We hope the PM’s current analysis is correct, but flipping a pancake to see how the chips will land on national unity in this territory is, well…
NATIONAL UNITY IS A SERIOUS QUESTION
Do most Albertans want to be American? Not really, no.
Do most Albertans want to be Canadian? Yes, but…
Do most Albertans want to be Albertan? Yes!
Our great challenge in The West is figuring out how to reconcile the latter two identities.
Peter Lougheed, the last Alberta premier to really tangle with a Trudeau was a Canada First guy.
Jacques Parizeau, the Quebec premier (and in many respects, like Lougheed, a pragmatist) understood Canada quite differently.
Parizeau was a key player in The Quiet Revolution, co-founding the Quebec Pension Plan and with it the powerful institutional investor Caisse de dépôt et placement du Québec. Yes — a money guy and political smartee, who, in 1967, Canada’s centennial year, was invited to give a talk in Banff about the success of Canada’s confederation (sic!).
He took a passenger train across our fair dominion, boarding in Montreal the birthplace of the Canadian Pacific Railway. By the time he got to Banff, he realized that Canada was a false front — simply put, a contrivance. And it was bound to fail, sooner or later.
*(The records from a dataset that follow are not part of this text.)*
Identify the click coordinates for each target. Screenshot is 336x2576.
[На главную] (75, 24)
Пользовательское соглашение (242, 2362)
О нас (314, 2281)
Needless to say, the speech he gave was not the one he set out to give.
And it was later in the 1970s, when Quebec artists, thinkers, politicians and business looked toward France for inspiration and were rebuffed, Parizeau and his confreres realized they weren’t French per se. They were first and foremost Quebecers.
Just like Quebeckers are not French, Albertans’ mother-ship is not America.
It’s utter fantasy to believe Alberta could leave Canada and have influence as an American state.
There’s a fancy word that accurately describes the state we’re in: liminal “between or belonging to two different places.”
And like the word, Alberta is between stories. We have to come together to figure out our new story.
Peter Lougheed wasn’t wrong a generation ago to think and proclaim I’m Canadian first. And an Albertan second.
Given the tone-deaf utterances from the Prime Minister and his cohort, should anyone be surprised if priorities shift to Albertan first, Canadian second?
We’re not being flippant.
We take no pleasure in reporting these sentiments.
And if we — we Albertans — knew our political history, our story, we would know exactly what to do right now.